» **Exercise task 1**: Say whether each statement agrees with the degu food thread, answering yes or no and quoting the words of the text that decide it: (a) The first poster usually reaches the pet shop by train. (b) Walking into town usually takes about an hour. (c) One reply suggests bread baked hard in the oven.
» **Exercise task 2**: Resume the degu food thread from its final post.

» **Text provided**:
━━━━━━━━━━

# degu food .... please read



## Jacs (Jun 7, 2009)

ok, i have a problem, my degus have approx 2/3 feeds left before they run out of food... im pretty much stuck in the village trains are rarley running, as it is we only get 1 an hour but because of snow and ice they are pretty much never stopping at our station because of ghost trains and deicers running so often :bash: i was wondering weather there is anything i could "make up" to keep them going untill i can get a train, or weather its a case of working out a way to get into the town. usually my sister drives me 2 the pet shop but we cant get cars off driveway let alone up the street would be waay too dangerous. it can be walked is usually about an hour walk, but im thinking the walk may be too risky as its along the A2 and i have to cross a huge roundabout thing lol dont enjoy that at the best of times let alone in the snow and ice haha. 

so yea im rambling now! any suggestions let me know please 

also i know i shouldnt have let their food get so low, but the plan was a trip to pet shop after vets on wednesday, but the sudden and thick snow meant we had to cancel vets and couldnt get to petshop eaither.

thanks in advance.


----------



## corny girl (Aug 30, 2009)

Bread sticks, the long ones you buy to go in dips are good. Failing that some bread baked hard in the oven will be good for the teeth (preferably granery or wholemeal). Is there any neighbours who have Rabbits or Guinea Pigs? If they feed Gerty Guinea then ask if you can buy a small amount (i feed Gerty & Russell Rabbit Carrot & Leek to my Degu). Plenty of hay will help tide you over too. Shame you aren't nearer or i would of given you some to tide you over.


----------



## samurai (Sep 9, 2009)

Weetabix, Toast!

━━━━━━━━━━

» **Information supplied**:

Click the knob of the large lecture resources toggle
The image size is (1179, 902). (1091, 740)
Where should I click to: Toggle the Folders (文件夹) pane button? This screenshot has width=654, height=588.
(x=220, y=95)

━━━━━━━━━━

» **Reply 1**:
(a) No: "usually my sister drives me 2 the pet shop"
(b) Yes: "it can be walked is usually about an hour walk"
(c) Yes: "some bread baked hard in the oven will be good for the teeth"

» **Reply 2**:
----------



## corny girl (Aug 30, 2009)

samurai said:


> Weetabix, Toast!



Shredded Wheat might be better, less Sugar in it (Weetabix has loads of Sugar in). Just check the Sugar content of stuff b4 you feed.


----------



## cpiggott22 (Apr 1, 2009)

Degus can live quite happily on a 100% hay diet. Is there a village shop that sells foods? You can give them small amounts of zero salt ryvitas and rice cakes and low sugar cereals if you get really stuck. If you can get your hands on some grains (say a soup mix or something) then they can eat that or a few dry noodles/pasta spirals. If you have no shops and no quality hay then I would think a walk would be worth the risk. Good luck


----------



## ChokolateLatte (Nov 9, 2009)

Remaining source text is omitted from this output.